Program1:Interference in space
――宇宙。それは私達、息をする者達の頭上で今も居座り続けている。遥か遠くに存在し、無限にも等しいその身を大きく広げ、漆黒の闇で辺りを染め、永遠と支配を続けていた。
全てのモノはその高さに屈服し、ただ仰ぐだけしかなかった。
決して入られる事のない領域。決して荒らされるはずがない領土。永遠の支配が続くと誰もが思っていた。
が、ある時何を思ったのか、その領域に踏み込む者が現れた。
――人。小さな箱庭で最も栄え、どの生物よりも優れた生き物だと自称する最も――痴がましい生き物。
その者達が未知なる場所に興味を抱き始めたのだ。
当初、誰もが容易だと考えていた。我々の力、知能を持ってすれば、直ぐに辿り着ける。
だが、それはすぐに気づかされる事になる。その遥か高さに――。決して楽ではない現実、無謀――挫折。
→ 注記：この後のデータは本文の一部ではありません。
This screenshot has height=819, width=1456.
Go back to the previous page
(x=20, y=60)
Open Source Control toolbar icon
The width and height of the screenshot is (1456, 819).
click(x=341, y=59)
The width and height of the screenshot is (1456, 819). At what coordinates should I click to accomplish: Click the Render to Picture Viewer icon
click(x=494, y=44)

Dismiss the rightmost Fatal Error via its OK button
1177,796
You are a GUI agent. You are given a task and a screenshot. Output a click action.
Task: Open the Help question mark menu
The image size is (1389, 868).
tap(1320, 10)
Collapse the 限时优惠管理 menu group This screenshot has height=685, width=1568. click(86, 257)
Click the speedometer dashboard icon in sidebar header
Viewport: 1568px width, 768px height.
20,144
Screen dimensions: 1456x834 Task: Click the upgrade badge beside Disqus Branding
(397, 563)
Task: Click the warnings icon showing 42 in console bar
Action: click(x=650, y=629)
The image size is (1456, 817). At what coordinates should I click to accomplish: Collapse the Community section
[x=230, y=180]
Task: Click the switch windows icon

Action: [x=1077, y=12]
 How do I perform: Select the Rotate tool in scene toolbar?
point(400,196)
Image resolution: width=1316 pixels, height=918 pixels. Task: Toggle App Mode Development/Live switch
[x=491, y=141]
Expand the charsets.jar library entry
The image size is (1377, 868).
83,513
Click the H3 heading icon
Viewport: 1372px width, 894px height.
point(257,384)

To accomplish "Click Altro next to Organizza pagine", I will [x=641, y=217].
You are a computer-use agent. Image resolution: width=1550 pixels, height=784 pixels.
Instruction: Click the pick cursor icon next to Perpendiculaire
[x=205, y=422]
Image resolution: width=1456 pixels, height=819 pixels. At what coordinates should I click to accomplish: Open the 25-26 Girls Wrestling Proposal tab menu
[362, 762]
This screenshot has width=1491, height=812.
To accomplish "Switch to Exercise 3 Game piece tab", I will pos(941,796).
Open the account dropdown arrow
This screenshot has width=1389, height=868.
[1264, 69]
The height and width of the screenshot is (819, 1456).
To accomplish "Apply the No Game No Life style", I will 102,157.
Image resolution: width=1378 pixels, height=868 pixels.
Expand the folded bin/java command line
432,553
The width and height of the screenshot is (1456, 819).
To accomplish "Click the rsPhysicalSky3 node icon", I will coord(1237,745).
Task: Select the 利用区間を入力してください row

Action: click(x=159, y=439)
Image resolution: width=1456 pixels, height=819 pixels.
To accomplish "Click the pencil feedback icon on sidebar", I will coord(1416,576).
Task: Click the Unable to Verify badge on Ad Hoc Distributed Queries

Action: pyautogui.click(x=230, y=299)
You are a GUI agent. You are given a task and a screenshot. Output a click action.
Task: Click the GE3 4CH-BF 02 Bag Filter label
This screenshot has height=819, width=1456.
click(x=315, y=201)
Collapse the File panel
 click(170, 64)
しかし、人は諦める事なくそれと向かい合った。幾日、幾年月、幾多にも及ぶ調査、開発、実験を繰り返し、そして数十年後……。
遂に人はその領域にまで手を伸ばす事に成功した。これは、箱庭に住む者達にとって新たなる可能性が生まれた瞬間でもあった。
だが、残念な事にその結果を不快に思う者が一人いた……。
――宇宙だ。宇宙は、私達人の干渉を頑なに断ったのだ。
そう、私達を迎え入れてくれたのは、母のような暖かさではなく、宇宙が解き放った極度の冷たさと息も出来ぬ漆黒だけだった。
息をするモノを拒絶する世界。その場所は正に、死とも呼べる場所。……私達の居場所など初めからありはしなかった。
目の前に突きつけられた現実に私達は絶望した。もはや、我々生き物は殻に籠もるしかないのだ。道が絶たれ、引き返そうとした。
その時だ、ある光が私達を迎えて入れてくれた。
その光は一つではなく、いくつにも点在し、死の世界を自由に駆け回っては、飲み込まれまいと辺りに眩い光りを散らばめている。
その姿に、私達の目は明かりを与えられ、凍えた身に暖かさが戻ってきた。
私達は気付かされた……、そこには冷たさや漆黒の闇だけではない。自身の小さな光を健気に灯らす小さな力、可能性が生き残っている事に……。
箱庭に戻った私達はすぐさま更なる死の世界へ干渉する為、再び、調査、実験、開発を繰り返した。
そして数百年後、私達は――成功した。